*What to do*. Pull every line holding the string "item" from the records below.

Saved data entries
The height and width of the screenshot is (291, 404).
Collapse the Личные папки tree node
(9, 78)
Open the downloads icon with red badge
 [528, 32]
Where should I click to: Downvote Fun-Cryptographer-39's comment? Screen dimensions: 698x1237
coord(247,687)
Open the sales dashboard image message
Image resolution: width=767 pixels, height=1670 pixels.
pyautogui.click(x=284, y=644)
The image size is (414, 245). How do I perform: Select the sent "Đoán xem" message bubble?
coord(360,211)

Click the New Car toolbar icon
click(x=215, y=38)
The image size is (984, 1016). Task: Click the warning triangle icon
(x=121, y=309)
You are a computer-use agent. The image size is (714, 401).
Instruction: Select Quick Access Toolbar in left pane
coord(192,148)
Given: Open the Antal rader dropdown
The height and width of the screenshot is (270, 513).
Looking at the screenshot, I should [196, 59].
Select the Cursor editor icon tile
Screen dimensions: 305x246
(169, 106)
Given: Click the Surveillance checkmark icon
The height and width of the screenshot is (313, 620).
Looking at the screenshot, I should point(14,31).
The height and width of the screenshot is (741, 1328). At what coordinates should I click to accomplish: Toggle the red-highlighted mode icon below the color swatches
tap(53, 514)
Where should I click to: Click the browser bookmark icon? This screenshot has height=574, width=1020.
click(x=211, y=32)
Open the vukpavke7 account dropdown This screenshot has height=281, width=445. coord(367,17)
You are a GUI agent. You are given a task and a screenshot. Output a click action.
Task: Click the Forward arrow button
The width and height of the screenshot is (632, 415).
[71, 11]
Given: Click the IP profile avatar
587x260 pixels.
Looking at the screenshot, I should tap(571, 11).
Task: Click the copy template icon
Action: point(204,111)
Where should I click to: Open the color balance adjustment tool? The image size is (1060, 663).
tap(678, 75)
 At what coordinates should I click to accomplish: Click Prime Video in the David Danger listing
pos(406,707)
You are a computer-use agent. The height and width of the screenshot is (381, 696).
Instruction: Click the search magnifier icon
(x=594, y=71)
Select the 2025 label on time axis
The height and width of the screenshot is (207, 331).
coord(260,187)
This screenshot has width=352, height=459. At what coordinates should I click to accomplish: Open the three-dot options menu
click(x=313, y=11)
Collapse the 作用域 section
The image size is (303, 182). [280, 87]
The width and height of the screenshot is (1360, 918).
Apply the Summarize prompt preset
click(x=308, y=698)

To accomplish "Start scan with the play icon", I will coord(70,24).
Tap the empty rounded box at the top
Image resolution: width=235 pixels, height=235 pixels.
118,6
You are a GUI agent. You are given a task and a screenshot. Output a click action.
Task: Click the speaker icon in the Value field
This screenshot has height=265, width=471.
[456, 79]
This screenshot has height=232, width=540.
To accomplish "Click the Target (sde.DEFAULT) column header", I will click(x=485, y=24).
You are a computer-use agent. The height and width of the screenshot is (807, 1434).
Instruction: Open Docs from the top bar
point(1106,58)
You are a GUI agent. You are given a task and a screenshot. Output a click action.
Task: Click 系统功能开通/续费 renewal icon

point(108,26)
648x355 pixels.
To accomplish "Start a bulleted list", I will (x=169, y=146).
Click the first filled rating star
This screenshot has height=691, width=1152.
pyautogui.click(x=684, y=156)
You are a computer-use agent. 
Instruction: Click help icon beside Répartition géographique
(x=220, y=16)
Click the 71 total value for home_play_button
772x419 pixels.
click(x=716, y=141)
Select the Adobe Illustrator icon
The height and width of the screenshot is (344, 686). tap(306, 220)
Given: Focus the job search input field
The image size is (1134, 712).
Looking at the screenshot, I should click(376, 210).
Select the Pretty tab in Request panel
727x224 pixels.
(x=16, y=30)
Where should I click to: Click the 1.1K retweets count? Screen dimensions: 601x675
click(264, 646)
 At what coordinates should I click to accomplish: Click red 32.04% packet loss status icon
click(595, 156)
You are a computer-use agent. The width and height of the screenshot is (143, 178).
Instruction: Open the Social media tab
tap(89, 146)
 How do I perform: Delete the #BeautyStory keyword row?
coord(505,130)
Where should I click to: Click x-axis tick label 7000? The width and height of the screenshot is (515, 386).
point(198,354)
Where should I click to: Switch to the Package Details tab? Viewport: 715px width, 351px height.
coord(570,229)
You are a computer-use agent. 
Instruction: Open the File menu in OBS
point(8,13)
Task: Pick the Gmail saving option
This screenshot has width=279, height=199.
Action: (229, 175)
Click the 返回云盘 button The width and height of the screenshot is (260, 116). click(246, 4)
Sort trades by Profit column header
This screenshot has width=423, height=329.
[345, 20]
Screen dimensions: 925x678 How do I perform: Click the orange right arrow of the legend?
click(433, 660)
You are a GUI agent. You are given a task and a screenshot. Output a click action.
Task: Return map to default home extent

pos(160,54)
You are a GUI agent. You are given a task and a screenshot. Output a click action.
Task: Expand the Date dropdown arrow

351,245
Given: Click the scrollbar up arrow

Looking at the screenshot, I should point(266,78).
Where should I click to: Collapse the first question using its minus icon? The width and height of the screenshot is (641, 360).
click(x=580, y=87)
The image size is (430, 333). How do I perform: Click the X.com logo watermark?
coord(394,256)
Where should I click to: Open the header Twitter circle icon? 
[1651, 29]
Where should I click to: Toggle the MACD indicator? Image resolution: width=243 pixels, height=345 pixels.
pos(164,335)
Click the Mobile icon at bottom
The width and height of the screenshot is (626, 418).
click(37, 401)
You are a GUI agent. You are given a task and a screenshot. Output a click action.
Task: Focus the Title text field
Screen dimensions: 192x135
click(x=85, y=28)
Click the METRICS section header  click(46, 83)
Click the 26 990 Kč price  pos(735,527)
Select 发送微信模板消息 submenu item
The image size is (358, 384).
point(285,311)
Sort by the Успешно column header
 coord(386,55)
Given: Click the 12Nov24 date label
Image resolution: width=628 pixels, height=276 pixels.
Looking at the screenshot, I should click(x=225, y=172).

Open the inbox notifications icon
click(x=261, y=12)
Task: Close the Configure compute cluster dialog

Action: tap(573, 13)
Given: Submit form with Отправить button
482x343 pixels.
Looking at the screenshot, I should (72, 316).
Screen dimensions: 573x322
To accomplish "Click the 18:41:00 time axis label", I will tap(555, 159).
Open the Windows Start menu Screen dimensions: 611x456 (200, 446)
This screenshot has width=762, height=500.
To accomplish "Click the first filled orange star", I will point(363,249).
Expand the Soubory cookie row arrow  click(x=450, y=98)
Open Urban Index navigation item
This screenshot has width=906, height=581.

*Exercise answer*.
Select 发送微信模板消息 submenu item
Open Urban Index navigation item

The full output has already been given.